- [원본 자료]
━━━━
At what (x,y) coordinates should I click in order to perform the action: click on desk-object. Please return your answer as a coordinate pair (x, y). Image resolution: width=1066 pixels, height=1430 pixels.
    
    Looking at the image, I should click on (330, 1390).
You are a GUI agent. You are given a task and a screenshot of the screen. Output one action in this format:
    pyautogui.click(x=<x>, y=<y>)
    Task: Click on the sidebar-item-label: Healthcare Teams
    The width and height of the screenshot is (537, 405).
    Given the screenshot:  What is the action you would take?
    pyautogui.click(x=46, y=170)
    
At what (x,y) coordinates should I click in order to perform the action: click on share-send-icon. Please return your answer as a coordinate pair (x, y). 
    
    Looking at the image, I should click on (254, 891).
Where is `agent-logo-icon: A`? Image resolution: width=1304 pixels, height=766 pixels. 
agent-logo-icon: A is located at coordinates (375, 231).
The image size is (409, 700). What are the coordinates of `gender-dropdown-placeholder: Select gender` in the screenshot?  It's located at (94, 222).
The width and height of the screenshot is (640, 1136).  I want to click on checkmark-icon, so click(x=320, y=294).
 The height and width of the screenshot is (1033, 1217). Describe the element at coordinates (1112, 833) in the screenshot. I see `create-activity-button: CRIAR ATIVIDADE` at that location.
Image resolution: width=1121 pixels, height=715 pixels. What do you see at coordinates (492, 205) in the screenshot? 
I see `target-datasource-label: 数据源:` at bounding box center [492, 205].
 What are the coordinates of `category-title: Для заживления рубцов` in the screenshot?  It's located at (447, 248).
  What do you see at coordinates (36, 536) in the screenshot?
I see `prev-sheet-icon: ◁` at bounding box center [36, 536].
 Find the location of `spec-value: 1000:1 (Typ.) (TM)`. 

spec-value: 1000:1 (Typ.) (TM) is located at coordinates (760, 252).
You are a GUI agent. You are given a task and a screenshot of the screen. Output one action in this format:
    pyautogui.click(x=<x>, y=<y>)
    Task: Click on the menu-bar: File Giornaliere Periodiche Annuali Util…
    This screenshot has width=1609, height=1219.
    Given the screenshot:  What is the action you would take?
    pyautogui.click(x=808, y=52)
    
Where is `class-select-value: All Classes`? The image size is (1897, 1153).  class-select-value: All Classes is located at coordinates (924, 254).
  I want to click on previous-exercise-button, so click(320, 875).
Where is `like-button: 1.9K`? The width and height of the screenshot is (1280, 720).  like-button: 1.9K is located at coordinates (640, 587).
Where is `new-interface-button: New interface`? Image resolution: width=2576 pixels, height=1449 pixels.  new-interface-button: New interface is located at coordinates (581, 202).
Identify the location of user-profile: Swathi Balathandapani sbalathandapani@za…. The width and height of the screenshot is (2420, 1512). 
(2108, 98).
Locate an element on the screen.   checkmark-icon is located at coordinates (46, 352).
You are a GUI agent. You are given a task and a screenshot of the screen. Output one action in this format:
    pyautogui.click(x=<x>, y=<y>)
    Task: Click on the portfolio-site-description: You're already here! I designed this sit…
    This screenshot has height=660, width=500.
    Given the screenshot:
━━━━
위 자료의 모든 줄을 한 글자도 바꾸지 말고 똑같이 옮겨 적으세요.

At what (x,y) coordinates should I click in order to perform the action: click on desk-object. Please return your answer as a coordinate pair (x, y). Image resolution: width=1066 pixels, height=1430 pixels.
    
    Looking at the image, I should click on (330, 1390).
You are a GUI agent. You are given a task and a screenshot of the screen. Output one action in this format:
    pyautogui.click(x=<x>, y=<y>)
    Task: Click on the sidebar-item-label: Healthcare Teams
    The width and height of the screenshot is (537, 405).
    Given the screenshot:  What is the action you would take?
    pyautogui.click(x=46, y=170)
    
At what (x,y) coordinates should I click in order to perform the action: click on share-send-icon. Please return your answer as a coordinate pair (x, y). 
    
    Looking at the image, I should click on (254, 891).
Where is `agent-logo-icon: A`? Image resolution: width=1304 pixels, height=766 pixels. 
agent-logo-icon: A is located at coordinates (375, 231).
The image size is (409, 700). What are the coordinates of `gender-dropdown-placeholder: Select gender` in the screenshot?  It's located at (94, 222).
The width and height of the screenshot is (640, 1136).  I want to click on checkmark-icon, so click(x=320, y=294).
 The height and width of the screenshot is (1033, 1217). Describe the element at coordinates (1112, 833) in the screenshot. I see `create-activity-button: CRIAR ATIVIDADE` at that location.
Image resolution: width=1121 pixels, height=715 pixels. What do you see at coordinates (492, 205) in the screenshot? 
I see `target-datasource-label: 数据源:` at bounding box center [492, 205].
 What are the coordinates of `category-title: Для заживления рубцов` in the screenshot?  It's located at (447, 248).
  What do you see at coordinates (36, 536) in the screenshot?
I see `prev-sheet-icon: ◁` at bounding box center [36, 536].
 Find the location of `spec-value: 1000:1 (Typ.) (TM)`. 

spec-value: 1000:1 (Typ.) (TM) is located at coordinates (760, 252).
You are a GUI agent. You are given a task and a screenshot of the screen. Output one action in this format:
    pyautogui.click(x=<x>, y=<y>)
    Task: Click on the menu-bar: File Giornaliere Periodiche Annuali Util…
    This screenshot has width=1609, height=1219.
    Given the screenshot:  What is the action you would take?
    pyautogui.click(x=808, y=52)
    
Where is `class-select-value: All Classes`? The image size is (1897, 1153).  class-select-value: All Classes is located at coordinates (924, 254).
  I want to click on previous-exercise-button, so click(320, 875).
Where is `like-button: 1.9K`? The width and height of the screenshot is (1280, 720).  like-button: 1.9K is located at coordinates (640, 587).
Where is `new-interface-button: New interface`? Image resolution: width=2576 pixels, height=1449 pixels.  new-interface-button: New interface is located at coordinates (581, 202).
Identify the location of user-profile: Swathi Balathandapani sbalathandapani@za…. The width and height of the screenshot is (2420, 1512). 
(2108, 98).
Locate an element on the screen.   checkmark-icon is located at coordinates (46, 352).
You are a GUI agent. You are given a task and a screenshot of the screen. Output one action in this format:
    pyautogui.click(x=<x>, y=<y>)
    Task: Click on the portfolio-site-description: You're already here! I designed this sit…
    This screenshot has height=660, width=500.
    Given the screenshot:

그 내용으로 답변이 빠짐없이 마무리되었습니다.